At the 2023 Genitourinary Cancers Symposium, investigators presented a correlative analysis from this trial, which evaluated treatment-free survival (TFS) in patients enrolled on the study, he explains. Immunotherapy can produce prolonged disease control after treatment cessation without the need for further anti-cancer therapy, but it can also produce treatment-related adverse effects (TRAEs) that can persist after treatment, Atkins emphasizes.

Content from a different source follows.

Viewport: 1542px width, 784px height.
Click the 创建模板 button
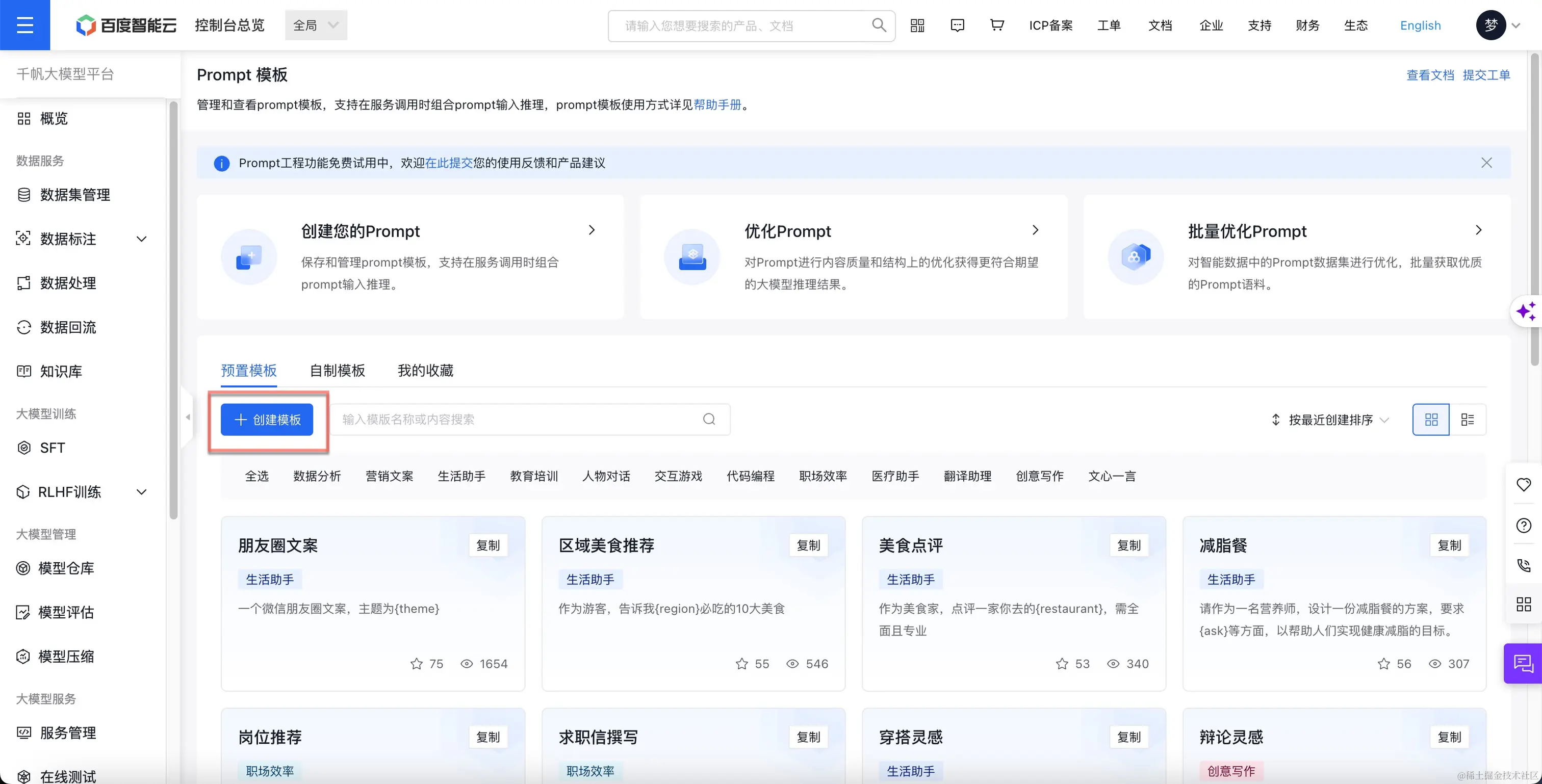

TFS can be used to characterize disease control and TRAEs, Atkins says. This has been done in patients with metastatic melanoma and kidney cancer. However, the issue with those analyses was that there was no formal end to the treatment, so patients could have continued therapy despite already obtaining maximum benefit, Atkins explains. Therefore, investigators evaluated data from the phase 2 HCRN GU16-260 trial, which was designed to reduce toxicity by limiting treatment exposure to CTLA-4 blockade in the second line and capping therapy at 96 weeks to provide a more realistic view of the potential utility of TFS, Atkins concludes.